One area where the firm has found such opportunities has been in the testing of certain cybersecurity controls, particularly within the SOC framework. The firm examined all the controls it tests on the service side and asked which ones require human judgment or deep expertise. The answer was a lot of them. But for the ones that don’t, AI algorithms have been able to significantly lighten the load.
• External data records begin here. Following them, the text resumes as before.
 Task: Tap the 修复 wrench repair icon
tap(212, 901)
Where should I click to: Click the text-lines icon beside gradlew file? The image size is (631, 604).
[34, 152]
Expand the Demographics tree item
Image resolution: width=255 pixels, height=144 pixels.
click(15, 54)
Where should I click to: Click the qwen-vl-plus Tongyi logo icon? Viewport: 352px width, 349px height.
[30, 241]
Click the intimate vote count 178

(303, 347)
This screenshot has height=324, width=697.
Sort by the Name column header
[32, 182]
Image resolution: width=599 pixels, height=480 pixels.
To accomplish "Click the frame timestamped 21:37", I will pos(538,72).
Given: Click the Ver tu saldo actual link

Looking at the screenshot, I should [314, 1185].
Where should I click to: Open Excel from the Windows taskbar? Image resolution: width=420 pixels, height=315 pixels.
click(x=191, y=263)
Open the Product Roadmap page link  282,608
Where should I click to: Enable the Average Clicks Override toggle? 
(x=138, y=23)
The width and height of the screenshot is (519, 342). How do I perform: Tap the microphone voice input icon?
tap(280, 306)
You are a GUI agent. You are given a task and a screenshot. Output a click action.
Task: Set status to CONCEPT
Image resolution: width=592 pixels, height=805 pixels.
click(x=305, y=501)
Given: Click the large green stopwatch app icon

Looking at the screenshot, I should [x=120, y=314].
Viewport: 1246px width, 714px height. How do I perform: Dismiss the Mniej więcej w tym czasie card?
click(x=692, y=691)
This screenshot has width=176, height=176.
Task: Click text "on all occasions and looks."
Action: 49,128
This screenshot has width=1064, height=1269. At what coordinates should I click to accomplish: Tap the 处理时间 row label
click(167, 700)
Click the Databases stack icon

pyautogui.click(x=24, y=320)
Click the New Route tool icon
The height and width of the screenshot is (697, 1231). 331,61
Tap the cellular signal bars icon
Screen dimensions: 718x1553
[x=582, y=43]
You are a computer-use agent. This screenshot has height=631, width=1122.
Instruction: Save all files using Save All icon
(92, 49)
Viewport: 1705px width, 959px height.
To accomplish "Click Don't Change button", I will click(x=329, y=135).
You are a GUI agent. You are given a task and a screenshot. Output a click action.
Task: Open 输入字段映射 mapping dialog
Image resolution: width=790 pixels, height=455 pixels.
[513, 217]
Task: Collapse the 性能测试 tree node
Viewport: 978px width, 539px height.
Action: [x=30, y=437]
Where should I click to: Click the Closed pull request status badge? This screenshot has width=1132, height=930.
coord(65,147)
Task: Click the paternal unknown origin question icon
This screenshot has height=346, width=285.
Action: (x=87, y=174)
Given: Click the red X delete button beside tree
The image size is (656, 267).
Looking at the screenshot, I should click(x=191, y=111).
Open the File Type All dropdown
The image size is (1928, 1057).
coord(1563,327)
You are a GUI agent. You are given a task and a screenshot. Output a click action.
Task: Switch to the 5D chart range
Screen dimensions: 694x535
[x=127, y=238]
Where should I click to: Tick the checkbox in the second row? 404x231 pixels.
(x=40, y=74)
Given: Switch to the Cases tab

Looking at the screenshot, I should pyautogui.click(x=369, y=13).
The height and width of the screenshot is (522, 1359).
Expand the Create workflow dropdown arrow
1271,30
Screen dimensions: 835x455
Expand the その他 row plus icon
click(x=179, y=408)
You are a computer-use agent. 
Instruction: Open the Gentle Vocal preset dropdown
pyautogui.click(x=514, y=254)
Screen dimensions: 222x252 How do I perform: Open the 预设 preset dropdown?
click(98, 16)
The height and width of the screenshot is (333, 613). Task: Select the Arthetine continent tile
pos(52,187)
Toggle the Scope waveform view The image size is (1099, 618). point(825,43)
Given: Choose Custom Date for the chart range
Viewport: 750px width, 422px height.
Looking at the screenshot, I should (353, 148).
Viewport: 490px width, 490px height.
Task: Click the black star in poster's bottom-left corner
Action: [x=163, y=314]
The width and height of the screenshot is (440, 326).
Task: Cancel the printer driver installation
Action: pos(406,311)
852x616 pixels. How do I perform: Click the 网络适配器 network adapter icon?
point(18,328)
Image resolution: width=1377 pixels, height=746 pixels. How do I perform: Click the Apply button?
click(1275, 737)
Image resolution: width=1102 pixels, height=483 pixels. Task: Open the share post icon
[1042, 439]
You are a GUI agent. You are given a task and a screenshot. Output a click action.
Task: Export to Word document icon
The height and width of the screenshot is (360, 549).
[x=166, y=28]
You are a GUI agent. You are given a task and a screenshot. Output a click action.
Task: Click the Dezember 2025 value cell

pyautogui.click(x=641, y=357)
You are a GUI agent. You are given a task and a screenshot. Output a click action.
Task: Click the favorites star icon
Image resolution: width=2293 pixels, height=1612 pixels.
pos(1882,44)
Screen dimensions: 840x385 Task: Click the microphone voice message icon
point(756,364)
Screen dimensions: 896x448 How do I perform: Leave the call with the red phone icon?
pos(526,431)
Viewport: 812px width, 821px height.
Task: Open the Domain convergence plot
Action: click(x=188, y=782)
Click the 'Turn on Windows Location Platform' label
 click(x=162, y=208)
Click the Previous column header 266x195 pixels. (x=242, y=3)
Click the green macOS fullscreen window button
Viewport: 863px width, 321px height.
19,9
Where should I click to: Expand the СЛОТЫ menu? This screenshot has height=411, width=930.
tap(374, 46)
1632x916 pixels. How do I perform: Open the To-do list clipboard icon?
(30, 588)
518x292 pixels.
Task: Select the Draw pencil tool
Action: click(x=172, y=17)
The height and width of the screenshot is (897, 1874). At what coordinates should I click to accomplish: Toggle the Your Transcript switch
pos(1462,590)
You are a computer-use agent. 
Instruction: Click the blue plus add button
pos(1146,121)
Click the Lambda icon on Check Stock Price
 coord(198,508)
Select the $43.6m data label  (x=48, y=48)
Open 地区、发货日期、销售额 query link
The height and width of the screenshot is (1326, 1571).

“[If] we don’t refill a role, it’s because the need actually has changed, or the process has improved so significantly [that] the workload is lighter or shared across the smarter system. So that’s what’s happening,” said Desai.
Outside of client services like SOC control testing and reporting, the firm has found efficiencies in administrative functions as well as certain internal operational processes. On the latter point, Desai noted that Schellman’s engineers, including the chief information officer, have been using AI to help develop code, which means they’re not relying as much on outside expertise on the internal service delivery side of things. There are still people in the development process, but their roles are changing: They’re writing less code, and doing more reviewing of code before it gets pushed into production, saving time and creating efficiencies.
“The best way for me to say this is, to us, this has been intentional. We paused hiring in a few areas where we saw overlaps, where technology was really working,” said Desai.
However, even in an age awash with AI, Schellman acknowledges there are certain jobs that need a human, at least for now. For example, the firm does assessments for the FedRAMP program, which is needed for cloud service providers to contract with certain government agencies. These assessments, even in the most stable of times, can be long and complex engagements, to say nothing of the less predictable nature of the current government. As such, it does not make as much sense to reduce human staff in this area.
“The way it is right now for us to do FedRAMP engagements, it’s a very manual process. There’s a lot of back and forth between us and a third party, the government, and we don’t see a lot of overall application or technology help… We’re in the federal space and you can imagine, [with] what’s going on right now, there’s a big changing market condition for clients and their pricing pressure,” said Desai.
As Schellman reduces staff levels in some places, it is increasing them in others. Desai said the firm is actively hiring in certain areas. In particular, it’s adding staff in technical cybersecurity (e.g., penetration testers), the aforementioned FedRAMP engagements, AI assessment (in line with recently becoming an ISO 42001 certification body) and in some client-facing roles like marketing and sales.
“So, to me, this isn’t about doing more with less … It’s about doing more of the right things with the right people,” said Desai.
While these moves have resulted in savings, she said that was never really the point, so whatever the firm has saved from staffing efficiencies it has reinvested in its tech stack to build its service line further. When asked for an example, she said the firm would like to focus more on penetration testing by building a SaaS tool for it. While Schellman has a proof of concept developed, she noted it would take a lot of money and time to deploy a full solution — both of which the firm now has more of because of its efficiency moves.
“What is the ‘why’ behind these decisions? The ‘why’ for us isn’t what I think you traditionally see, which is ‘We need to get profitability high. We need to have less people do more things.’ That’s not what it is like,” said Desai. “I want to be able to focus on quality. And the only way I think I can focus on quality is if my people are not focusing on things that don’t matter … I feel like I’m in a much better place because the smart people that I’ve hired are working on the riskiest and most complicated things.”